• Problem requirements:
Copy each of the entries below word for word, leaving out the pictures.

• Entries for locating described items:
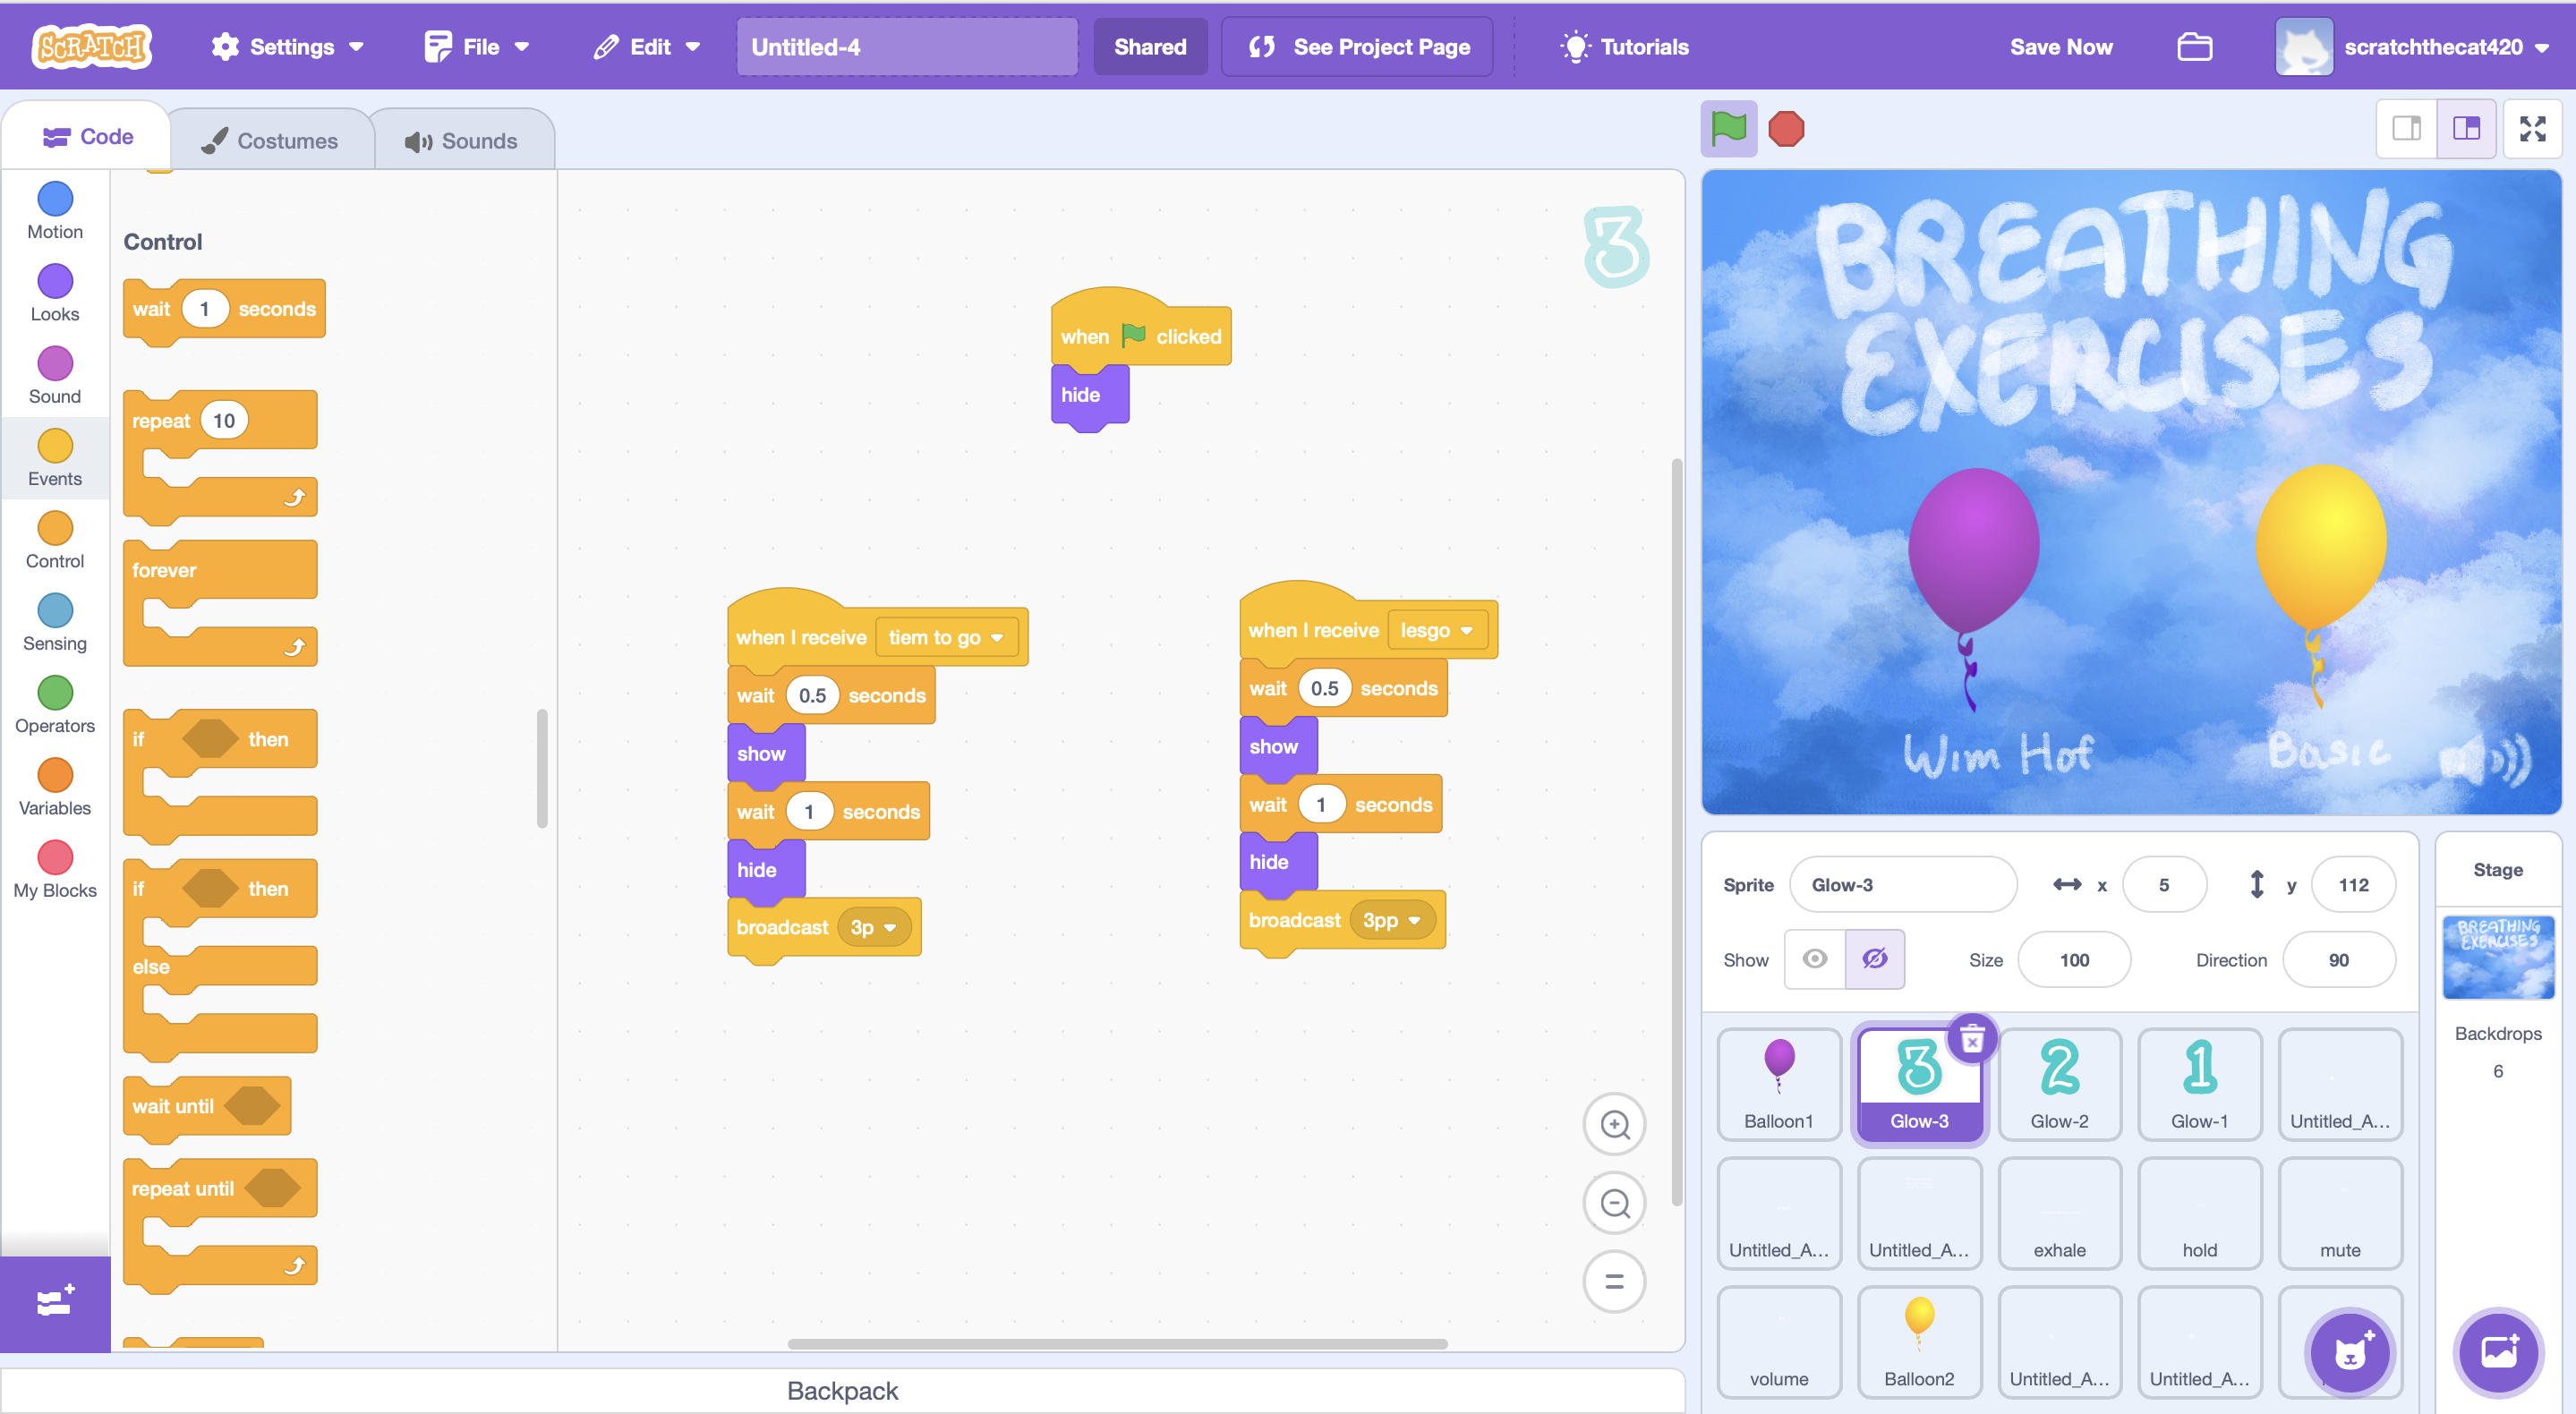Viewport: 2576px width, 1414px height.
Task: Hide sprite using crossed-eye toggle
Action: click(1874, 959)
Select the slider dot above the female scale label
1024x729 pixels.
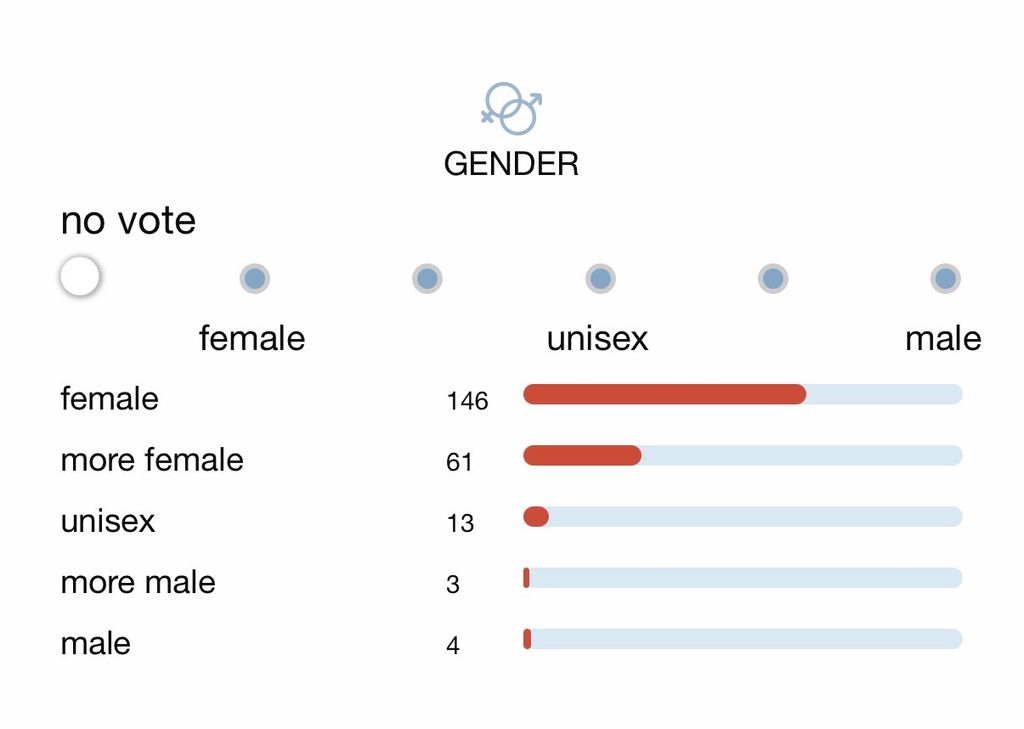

• Output:
Viewport: 2576px width, 1414px height.
Task: Hide sprite using crossed-eye toggle
Action: click(1874, 959)
Select the slider dot above the female scale label
1024x729 pixels.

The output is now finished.